■ Document extract ■
━━━━

An Air Force Major, his wife and their seven children spent most of Thursday standing outside a Keller Williams branch in Oregon, picketing the real estate franchisor for what they claim was an agent’s decision to sell them a former meth lab riddled with toxic drug debris.
The strange story began after Travis and Denay Tubbs bought a 4,000-square-foot house with a pool and a detached apartment in Jefferson, Oregon in 2017. They claim that just a few days after moving in they discovered the drug methamphetamine in every building on the property.
Travis Tubbs, who serves in the Air Force and is currently taking graduate classes at Oregon State University, said his family has been trying to negotiate the purchase with the Eugene Keller Williams branch for more than a year. Over that time, they moved into a trailer and started a GoFundMe page asking for donations to help them clean up the house. While they got a home inspection, they say they did not test the property for residue of the drug.
“We knew it needed some work,” Denaye Tubbs wrote on the GoFundMe page, claiming that the previous owner was also cutting wires to use the property’s electricity illegally. “However, we were not prepared for the nightmare that would unfold just a week AFTER the house closed.”
The couple said that, after living in the trailer for a year, they finally had enough — and, as first reported by a local news outlet, gathered their seven children outside Keller Williams’ Eugene branch with signs and t-shirts reading “We are homeless because of… Keller Williams” and “Keller Williams sold us a meth-lab” on Aug. 2.
“[We are protesting] to help other people understand the situation so they’re not stuck in the same situation themselves so they don’t end up buying a house that is illegal or unfit for them to live in,” Travis Tubbs said to camera crews outside the office.
They are currently waiting for a judge to review their case and hope to receive $900,000 for clean-up costs and damages. The Tubbs family also claims that the Realtor who sold them the house, Jody Draper, once lived in it as a co-owner.
“There are so many different loopholes that they can use to drag it out as long as they can,” Travis Tubbs told the cameras. “Personally, thats what I think is happening.”
Keller Williams’ Eugene branch declined to comment on an ongoing legal matter.

━━━━

■ Extracted material ■
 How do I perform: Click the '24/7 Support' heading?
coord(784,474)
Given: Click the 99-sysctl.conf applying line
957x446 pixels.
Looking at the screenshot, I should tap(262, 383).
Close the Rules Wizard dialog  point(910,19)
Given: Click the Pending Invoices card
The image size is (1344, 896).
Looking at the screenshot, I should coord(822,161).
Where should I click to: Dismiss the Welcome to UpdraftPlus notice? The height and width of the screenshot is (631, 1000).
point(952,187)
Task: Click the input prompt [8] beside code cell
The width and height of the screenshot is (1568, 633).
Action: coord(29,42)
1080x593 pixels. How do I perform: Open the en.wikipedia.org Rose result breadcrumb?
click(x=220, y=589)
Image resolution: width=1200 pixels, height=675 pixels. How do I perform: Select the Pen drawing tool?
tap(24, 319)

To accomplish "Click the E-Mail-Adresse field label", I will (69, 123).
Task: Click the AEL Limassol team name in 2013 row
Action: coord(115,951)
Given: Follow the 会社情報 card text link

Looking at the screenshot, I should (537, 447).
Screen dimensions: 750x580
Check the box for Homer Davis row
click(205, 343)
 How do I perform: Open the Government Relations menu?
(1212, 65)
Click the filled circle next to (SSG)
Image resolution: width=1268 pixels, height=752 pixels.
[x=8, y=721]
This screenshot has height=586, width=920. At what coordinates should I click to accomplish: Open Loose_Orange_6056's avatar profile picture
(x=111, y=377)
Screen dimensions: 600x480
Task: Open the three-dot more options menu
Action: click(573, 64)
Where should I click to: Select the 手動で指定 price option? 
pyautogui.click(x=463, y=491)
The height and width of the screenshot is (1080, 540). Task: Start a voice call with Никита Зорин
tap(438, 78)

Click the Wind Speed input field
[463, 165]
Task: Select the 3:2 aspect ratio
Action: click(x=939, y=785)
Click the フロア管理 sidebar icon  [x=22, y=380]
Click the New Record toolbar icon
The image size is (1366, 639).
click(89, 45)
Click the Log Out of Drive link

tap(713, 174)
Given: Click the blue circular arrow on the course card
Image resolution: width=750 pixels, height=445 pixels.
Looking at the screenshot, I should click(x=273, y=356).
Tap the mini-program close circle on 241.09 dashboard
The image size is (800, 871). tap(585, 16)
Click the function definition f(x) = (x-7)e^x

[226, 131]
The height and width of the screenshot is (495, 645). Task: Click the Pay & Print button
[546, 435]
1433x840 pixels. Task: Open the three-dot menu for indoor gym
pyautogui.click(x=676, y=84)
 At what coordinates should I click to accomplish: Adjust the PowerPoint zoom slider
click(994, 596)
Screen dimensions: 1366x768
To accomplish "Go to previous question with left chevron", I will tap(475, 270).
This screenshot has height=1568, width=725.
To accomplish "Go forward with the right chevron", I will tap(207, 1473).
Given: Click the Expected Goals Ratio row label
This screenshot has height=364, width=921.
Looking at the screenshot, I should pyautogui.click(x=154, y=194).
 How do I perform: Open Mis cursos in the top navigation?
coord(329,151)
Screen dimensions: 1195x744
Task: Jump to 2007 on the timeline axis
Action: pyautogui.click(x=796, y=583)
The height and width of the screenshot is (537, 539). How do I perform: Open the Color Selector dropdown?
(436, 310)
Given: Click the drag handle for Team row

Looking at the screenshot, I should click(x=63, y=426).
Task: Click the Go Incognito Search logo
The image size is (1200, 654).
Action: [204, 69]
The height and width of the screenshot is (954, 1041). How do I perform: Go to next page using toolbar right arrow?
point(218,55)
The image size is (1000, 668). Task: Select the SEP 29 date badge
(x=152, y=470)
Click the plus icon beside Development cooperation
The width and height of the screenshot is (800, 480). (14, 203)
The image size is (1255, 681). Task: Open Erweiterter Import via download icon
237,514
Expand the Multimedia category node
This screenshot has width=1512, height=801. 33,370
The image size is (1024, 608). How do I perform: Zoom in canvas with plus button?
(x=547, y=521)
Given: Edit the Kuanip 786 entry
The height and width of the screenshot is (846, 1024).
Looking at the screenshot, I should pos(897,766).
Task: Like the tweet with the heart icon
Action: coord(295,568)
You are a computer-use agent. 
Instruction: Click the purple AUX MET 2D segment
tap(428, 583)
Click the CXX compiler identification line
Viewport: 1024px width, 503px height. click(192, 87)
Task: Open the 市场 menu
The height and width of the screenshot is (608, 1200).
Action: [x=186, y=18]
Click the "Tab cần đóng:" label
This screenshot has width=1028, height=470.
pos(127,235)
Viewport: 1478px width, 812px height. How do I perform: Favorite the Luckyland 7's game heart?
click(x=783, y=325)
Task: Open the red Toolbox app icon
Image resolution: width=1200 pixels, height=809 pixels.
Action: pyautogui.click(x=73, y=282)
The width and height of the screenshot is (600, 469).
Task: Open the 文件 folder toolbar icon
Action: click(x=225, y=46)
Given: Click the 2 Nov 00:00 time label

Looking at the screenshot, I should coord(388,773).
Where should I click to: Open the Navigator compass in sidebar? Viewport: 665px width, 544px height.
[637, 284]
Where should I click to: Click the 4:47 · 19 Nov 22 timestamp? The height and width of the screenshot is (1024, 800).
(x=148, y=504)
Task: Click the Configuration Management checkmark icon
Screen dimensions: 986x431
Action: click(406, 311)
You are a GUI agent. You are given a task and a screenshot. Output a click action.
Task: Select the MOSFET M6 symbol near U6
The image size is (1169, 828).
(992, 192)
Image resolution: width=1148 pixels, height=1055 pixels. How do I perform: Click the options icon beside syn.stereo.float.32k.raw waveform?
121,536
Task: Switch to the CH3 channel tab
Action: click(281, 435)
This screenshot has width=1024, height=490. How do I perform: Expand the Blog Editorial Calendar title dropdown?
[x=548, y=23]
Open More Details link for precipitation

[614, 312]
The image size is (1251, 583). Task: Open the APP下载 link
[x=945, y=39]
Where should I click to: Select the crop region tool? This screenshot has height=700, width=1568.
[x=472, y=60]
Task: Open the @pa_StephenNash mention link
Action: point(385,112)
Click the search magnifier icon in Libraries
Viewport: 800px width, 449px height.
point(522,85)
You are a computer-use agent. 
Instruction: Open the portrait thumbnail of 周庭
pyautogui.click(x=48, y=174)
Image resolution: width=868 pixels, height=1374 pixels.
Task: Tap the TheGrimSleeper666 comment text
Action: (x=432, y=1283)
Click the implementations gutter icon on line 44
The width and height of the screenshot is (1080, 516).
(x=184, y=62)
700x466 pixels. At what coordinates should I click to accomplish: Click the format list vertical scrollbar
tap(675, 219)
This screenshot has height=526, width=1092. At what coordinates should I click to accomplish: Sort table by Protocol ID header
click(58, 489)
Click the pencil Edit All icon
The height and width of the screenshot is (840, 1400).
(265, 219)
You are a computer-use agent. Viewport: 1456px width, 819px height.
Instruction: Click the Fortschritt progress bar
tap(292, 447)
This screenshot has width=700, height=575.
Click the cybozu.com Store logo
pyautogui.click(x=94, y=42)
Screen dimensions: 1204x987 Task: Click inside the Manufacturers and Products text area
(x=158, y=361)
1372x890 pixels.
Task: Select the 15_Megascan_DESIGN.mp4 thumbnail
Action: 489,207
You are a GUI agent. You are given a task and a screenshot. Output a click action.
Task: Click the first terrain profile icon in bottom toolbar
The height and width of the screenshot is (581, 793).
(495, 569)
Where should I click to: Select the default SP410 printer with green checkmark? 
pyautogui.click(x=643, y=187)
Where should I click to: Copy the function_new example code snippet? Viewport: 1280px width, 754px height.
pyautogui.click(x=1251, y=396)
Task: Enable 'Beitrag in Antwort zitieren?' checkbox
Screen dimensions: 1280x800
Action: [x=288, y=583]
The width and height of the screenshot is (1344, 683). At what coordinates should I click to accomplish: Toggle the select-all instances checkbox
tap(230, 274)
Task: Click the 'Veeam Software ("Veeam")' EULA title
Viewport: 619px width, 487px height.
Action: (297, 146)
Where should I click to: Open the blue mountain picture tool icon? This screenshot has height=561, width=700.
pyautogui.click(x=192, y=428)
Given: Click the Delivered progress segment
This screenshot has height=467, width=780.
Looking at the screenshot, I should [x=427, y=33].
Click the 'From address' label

━━━━

■ Questions ■
(a) Answer these questions from the article about the Tubbs family:
(i) How many square feet was the house the family bought?
(ii) What kind of classes is Travis Tubbs taking at Oregon State University?
(iii) How much money does the family hope to receive for clean-up costs and damages?
(b) Please list every organization or company named in the article about the Tubbs family.
(c) Reproduce the part of the article about the Tubbs family that opens with the words containing "The strange story" and closes with "on the property.".
The records have no connection to the article about the Tubbs family.

■ Task-by-task answers ■
(a)
(i) 4,000 square feet
(ii) Graduate classes
(iii) $900,000

(b)
Keller Williams
Air Force
Oregon State University
GoFundMe

(c)
The strange story began after Travis and Denay Tubbs bought a 4,000-square-foot house with a pool and a detached apartment in Jefferson, Oregon in 2017. They claim that just a few days after moving in they discovered the drug methamphetamine in every building on the property.